__EXCERPT TO READ__
— begin —

This shift also requires a new way of thinking about engineering roles that move from a mindset centered on hands-on execution to one focused on designing systems that can, in turn, create other systems. The orchestration of AI capabilities is emerging in layers: starting with foundational components, followed by retrieval-augmented generation (RAG), short-term memory layers, and ultimately, agentic frameworks that enable higher-order collaboration and automation.
The challenge is that most developer environments lack native autonomy or inter-agent communication support. No standardized protocol has emerged for agent communication, forcing teams to build bespoke integration layers for each use case. Earlier this year, Google announced the A2A protocol to fill this gap, but this industry effort is in a very early stage, and platforms built upon it are still in the future.
You can start today by focusing on low-hanging fruit: tasks that consume large amounts of time, have strong API integrations, and follow standardized usage patterns. Build custom integration layers that connect your most critical systems. The comprehensive products will come later, but early movers who can build these bridges today will have a significant advantage.
5. Your developers aren't ready for two-way AI collaboration
Most current AI workflows are built around a familiar pattern: a developer prompts an AI service for help, usually a chat bot. Whether it’s generating code, debugging, or summarizing documentation, the AI acts as a responsive assistant, waiting for a human to take the first step.

— end —

__DATA EXTRACT__
— begin —

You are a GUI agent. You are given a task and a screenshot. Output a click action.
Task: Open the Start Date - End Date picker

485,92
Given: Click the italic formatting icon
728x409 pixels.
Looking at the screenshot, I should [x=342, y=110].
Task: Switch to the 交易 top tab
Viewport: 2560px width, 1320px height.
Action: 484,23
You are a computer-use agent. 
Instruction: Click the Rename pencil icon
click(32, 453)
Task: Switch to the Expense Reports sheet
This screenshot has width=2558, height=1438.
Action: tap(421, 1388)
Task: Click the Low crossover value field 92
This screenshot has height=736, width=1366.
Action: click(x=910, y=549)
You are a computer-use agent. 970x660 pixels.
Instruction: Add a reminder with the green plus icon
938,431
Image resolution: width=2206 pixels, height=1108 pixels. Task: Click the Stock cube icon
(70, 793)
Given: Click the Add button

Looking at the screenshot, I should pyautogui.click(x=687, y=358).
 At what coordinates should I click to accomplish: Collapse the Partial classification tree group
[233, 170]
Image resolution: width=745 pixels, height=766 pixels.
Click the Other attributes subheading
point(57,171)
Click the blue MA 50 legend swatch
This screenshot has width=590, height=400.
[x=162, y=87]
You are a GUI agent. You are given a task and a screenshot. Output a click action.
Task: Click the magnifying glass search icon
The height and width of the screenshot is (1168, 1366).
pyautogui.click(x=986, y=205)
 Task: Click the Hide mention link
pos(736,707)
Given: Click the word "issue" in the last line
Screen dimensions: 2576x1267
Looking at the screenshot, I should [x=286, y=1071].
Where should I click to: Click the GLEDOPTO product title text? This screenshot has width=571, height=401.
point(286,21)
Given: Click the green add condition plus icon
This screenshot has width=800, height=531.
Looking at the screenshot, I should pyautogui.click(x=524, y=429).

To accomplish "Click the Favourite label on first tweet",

— end —

__WRITTEN TASK__
Pick up the article on AI collaboration in software engineering after its last sentence and keep writing it.

__RESULT__
Over time, that dynamic will reverse. In the near future, AI systems won’t wait for instructions. They’ll initiate tasks, suggest changes, and even take autonomous action. They’ll prompt your developers for help when they get stuck or need guidance. This evolution from passive automation to active autonomy introduces a radically different mode of collaboration.
Developers aren’t used to bots that make decisions independently, and may find themselves constantly reviewing or correcting actions taken by agents that don’t fully understand the broader context or team priorities. The cognitive load increases as developers shift from being decision-makers to validators, particularly when they lack sufficient visibility into the agent’s logic or intentions.
Even subtle misalignments can cascade into inefficiencies: a bot that spams the team with half-baked pull requests or triggers workflows at the wrong time can create an instant negative perception of your AI initiative.
When autonomous agents act unpredictably, especially without clear boundaries, they can derail the very workflows they were meant to optimize. That’s why it’s essential to build systems where the correct path is the path of least resistance, and where best practices are embedded directly into the workflow.
It’s unrealistic to expect developers to babysit autonomous agents while managing their regular workload. The most effective AI-enhanced workflows will rely on invisible safeguards and automated guardrails that keep agents aligned with team goals while minimizing human oversight. By reducing the need for constant review and making the right behaviors easy to follow, you enable AI collaboration where autonomy enhances developer productivity rather than undermining it.
6. Your feedback loops are broken
AI-generated output is only as good as the feedback that follows. Most teams lack the structured, signal-rich environments agents need to refine their behavior over time. Metrics are often noisy, inconsistent, or misaligned with business value.
Measuring the quality of agentic decisions beyond short-term metrics like developer satisfaction or pull requests per engineer is particularly challenging. As AI generates more code, the need for human feedback for challenges like code reviews, validation, and evaluation increases. Without robust feedback mechanisms, AI systems can't learn and improve effectively.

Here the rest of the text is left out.